Other attachment and developmental traumas continued in several different ways through his childhood, school and beyond. He was bullied at school and then, as he himself has described, his father set him and his siblings, in particular his older brother, up against each other. There was an implicit and later an explicit competition between the sons for who was the favourite, who would inherit the three-generation male-line property empire.
Donald watched his father humiliate and bully his older brother Freddy for years.

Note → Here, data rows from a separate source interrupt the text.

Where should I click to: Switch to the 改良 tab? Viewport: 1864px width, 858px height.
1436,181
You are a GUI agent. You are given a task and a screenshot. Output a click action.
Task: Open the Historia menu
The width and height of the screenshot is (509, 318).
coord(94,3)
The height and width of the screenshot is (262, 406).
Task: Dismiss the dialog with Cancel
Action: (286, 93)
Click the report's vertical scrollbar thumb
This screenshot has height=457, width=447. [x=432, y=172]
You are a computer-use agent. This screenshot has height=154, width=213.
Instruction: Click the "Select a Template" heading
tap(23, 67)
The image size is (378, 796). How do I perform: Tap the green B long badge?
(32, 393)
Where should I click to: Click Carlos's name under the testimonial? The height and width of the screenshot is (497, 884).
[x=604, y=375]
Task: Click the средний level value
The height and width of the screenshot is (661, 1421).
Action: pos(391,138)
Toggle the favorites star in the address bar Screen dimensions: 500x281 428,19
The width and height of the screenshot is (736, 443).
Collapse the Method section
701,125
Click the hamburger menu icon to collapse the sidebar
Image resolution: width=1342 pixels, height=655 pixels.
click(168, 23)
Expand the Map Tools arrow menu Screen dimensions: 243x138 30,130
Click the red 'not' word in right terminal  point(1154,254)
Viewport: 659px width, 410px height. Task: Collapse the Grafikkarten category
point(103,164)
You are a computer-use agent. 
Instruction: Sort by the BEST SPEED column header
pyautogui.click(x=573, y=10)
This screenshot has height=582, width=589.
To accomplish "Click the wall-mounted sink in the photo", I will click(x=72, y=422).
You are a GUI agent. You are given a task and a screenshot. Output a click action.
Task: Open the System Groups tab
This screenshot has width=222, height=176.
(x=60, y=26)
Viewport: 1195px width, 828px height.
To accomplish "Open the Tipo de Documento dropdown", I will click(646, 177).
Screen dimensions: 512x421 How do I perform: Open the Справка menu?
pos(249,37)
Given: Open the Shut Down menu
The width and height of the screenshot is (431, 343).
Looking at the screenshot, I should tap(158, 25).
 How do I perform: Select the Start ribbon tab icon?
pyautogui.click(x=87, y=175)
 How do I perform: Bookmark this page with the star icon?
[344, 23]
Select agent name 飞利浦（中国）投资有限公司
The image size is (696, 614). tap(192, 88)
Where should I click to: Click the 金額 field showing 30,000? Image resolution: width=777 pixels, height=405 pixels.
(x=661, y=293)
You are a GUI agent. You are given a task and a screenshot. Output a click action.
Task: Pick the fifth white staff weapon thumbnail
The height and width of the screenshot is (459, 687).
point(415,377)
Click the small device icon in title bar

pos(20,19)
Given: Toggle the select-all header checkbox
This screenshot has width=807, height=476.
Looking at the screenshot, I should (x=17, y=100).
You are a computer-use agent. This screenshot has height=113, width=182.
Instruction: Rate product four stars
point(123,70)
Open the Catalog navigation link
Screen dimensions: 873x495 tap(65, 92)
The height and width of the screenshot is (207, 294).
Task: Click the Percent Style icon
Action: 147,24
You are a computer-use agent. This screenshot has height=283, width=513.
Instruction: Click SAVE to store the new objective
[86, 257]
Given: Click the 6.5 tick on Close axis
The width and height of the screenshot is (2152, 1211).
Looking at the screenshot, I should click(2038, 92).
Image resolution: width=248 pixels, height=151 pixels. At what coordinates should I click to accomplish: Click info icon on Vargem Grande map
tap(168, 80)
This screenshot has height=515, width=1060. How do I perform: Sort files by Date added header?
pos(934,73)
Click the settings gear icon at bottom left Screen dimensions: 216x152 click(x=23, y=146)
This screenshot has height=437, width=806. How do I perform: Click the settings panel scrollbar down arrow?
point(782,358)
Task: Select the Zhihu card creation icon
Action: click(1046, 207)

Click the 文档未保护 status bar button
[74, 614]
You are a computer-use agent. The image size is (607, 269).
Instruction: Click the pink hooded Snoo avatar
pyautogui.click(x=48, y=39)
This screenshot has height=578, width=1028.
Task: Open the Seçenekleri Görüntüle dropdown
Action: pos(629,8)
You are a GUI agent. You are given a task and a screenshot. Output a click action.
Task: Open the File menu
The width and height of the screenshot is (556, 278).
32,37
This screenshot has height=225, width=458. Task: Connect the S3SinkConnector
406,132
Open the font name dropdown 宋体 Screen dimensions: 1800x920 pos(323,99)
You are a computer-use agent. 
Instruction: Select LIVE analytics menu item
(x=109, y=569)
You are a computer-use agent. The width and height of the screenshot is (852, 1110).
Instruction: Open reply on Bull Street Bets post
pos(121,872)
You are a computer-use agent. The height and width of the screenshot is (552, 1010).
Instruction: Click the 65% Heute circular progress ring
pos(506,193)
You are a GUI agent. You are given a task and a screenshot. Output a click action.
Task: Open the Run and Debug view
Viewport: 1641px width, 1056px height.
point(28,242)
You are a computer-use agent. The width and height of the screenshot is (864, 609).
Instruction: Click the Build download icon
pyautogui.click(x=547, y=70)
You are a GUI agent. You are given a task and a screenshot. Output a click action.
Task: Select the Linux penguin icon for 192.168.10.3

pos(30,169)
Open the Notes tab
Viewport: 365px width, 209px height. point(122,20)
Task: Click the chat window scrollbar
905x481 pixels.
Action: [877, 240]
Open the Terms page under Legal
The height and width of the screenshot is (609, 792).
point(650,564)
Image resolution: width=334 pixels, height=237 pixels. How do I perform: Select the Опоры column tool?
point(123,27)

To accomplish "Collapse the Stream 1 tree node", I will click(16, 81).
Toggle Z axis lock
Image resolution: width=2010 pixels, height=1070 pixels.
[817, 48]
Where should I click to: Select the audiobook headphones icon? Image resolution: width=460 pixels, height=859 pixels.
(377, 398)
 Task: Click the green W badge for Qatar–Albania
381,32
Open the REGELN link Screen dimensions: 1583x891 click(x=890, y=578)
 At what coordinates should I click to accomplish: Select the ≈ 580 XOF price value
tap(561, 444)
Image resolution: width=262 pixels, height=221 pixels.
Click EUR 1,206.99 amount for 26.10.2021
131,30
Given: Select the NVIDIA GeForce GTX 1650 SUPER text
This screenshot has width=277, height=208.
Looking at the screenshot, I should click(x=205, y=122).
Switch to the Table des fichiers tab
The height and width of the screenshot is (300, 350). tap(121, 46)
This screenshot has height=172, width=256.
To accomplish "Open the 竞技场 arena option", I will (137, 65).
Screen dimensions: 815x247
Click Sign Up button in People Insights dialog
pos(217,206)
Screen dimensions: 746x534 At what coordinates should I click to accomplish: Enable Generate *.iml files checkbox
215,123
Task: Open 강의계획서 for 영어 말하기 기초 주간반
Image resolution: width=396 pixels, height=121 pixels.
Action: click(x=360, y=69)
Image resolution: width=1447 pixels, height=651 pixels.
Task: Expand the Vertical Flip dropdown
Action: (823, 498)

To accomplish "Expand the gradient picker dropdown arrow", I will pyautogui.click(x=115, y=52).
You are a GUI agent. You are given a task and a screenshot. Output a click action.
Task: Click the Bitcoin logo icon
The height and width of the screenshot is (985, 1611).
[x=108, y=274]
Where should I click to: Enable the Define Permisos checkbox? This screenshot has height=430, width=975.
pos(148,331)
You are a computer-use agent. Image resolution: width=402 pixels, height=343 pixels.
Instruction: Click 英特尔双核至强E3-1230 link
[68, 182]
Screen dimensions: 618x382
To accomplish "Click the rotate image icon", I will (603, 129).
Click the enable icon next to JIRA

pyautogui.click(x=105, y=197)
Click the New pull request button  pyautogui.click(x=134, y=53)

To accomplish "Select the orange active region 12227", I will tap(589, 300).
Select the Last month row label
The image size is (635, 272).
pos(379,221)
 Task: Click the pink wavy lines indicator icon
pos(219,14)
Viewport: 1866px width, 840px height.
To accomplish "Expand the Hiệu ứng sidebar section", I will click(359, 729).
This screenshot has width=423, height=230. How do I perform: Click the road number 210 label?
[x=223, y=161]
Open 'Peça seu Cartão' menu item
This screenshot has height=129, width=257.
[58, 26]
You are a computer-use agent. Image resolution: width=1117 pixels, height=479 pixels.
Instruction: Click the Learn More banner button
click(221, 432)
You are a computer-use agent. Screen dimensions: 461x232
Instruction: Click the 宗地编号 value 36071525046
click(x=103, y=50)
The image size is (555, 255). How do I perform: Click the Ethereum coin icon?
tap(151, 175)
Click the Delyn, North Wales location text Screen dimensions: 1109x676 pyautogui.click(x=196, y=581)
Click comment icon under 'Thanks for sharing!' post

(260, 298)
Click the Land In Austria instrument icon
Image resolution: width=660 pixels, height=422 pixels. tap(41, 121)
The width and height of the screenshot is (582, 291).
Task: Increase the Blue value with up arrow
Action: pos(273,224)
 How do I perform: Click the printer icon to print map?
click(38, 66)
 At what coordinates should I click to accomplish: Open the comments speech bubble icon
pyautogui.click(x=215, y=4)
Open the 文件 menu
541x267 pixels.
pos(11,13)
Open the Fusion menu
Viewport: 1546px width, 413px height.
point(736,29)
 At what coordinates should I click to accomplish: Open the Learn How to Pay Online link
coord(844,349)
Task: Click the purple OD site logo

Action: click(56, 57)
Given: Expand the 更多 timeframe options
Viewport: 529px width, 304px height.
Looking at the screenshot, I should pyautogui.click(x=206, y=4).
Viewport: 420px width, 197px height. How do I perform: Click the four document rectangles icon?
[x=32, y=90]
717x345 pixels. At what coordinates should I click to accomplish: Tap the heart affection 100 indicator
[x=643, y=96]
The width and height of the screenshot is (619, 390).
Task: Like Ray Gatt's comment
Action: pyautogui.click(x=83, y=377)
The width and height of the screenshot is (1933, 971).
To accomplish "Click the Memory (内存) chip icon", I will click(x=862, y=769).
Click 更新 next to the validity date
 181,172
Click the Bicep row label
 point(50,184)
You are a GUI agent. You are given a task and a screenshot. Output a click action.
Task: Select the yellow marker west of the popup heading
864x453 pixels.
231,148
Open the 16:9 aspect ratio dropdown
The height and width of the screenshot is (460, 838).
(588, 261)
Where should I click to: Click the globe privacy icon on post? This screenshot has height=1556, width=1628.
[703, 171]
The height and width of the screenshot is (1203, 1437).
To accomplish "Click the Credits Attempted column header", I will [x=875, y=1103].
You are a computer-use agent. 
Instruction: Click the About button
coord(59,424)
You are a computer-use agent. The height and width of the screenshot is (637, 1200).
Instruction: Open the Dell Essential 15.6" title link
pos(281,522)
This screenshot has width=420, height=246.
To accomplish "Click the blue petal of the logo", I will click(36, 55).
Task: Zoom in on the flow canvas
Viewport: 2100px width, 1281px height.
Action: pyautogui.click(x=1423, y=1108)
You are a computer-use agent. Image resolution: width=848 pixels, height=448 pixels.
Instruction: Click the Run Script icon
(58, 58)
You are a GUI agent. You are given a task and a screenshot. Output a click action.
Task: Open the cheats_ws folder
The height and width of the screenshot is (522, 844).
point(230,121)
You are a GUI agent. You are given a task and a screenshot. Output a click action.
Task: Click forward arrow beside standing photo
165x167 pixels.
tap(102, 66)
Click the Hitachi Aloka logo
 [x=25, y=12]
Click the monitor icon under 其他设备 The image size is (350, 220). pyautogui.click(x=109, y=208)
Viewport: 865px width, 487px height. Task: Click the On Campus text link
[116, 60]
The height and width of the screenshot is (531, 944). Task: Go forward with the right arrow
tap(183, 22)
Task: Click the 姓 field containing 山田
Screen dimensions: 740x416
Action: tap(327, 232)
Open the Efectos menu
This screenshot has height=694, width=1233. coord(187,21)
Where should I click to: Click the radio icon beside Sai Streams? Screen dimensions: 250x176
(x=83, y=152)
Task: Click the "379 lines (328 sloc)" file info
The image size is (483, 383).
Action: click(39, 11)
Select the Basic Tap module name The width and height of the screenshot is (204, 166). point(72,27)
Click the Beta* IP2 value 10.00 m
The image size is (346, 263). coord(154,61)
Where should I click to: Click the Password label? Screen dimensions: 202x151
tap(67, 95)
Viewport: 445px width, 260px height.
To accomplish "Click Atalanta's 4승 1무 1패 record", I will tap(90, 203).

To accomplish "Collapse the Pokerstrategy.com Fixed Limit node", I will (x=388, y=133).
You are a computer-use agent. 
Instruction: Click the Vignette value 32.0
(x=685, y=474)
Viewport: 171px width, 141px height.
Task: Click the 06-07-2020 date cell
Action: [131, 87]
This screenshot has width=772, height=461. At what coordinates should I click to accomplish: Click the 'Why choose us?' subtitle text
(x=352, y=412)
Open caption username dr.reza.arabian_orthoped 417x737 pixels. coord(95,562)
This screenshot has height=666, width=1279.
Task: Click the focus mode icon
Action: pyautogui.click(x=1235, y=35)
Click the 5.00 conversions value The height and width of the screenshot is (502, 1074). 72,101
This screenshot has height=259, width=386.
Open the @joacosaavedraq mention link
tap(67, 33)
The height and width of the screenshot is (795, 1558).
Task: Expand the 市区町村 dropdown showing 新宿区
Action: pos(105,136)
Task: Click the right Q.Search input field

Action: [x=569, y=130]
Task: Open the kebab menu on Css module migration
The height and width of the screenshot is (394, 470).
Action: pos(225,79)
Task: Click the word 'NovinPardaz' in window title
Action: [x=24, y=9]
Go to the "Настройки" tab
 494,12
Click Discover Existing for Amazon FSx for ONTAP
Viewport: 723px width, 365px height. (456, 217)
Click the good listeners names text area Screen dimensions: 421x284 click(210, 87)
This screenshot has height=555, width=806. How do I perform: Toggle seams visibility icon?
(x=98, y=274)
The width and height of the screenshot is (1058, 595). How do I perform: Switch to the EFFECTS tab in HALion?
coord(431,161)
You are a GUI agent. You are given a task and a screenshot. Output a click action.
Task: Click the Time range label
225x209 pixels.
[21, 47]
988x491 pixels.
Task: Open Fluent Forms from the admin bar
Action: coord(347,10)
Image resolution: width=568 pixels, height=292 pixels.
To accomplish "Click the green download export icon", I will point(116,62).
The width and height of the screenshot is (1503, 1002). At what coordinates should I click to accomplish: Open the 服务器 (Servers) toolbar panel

When Freddy couldn’t tolerate it any longer he left the family business to become an airline pilot, so his father “dismantled him by devaluing and degrading every aspect of his personality” (Mary Trump). It then became Donald’s turn to try and survive his father’s search for an ‘invulnerable’ son and heir. He had already learnt that leaving the family business would mean leaving the family – and that showing feelings or other signs of ‘weakness’ about that or anything else would be a very dangerous road to go down with his father.
As this powerful combination of generational and attachment trauma combined to entangle him, his choice was bleak: risk exclusion forever if he left like his older brother, or be bullied and threatened if he stayed. There was shame in either choice. So he agreed to the unwritten rule of belonging in his family system: ‘I will stay in the family business, to survive…’ and then perhaps: ‘Dad, it’s us against the world – and the rest of the family.’
Belonging is the deepest human need and we will do anything to meet that need.
Like any of us might, he chose what felt like the safest, perhaps the only option. His other option was to escape and then be systematically destroyed and de-humanised by his father.
He found another way to survive.
“Children are traumatised in the context of relationship. Trauma has a pervasive and long-term influence on their self-concept, on their sense of the world and on their ability to regulate themselves.”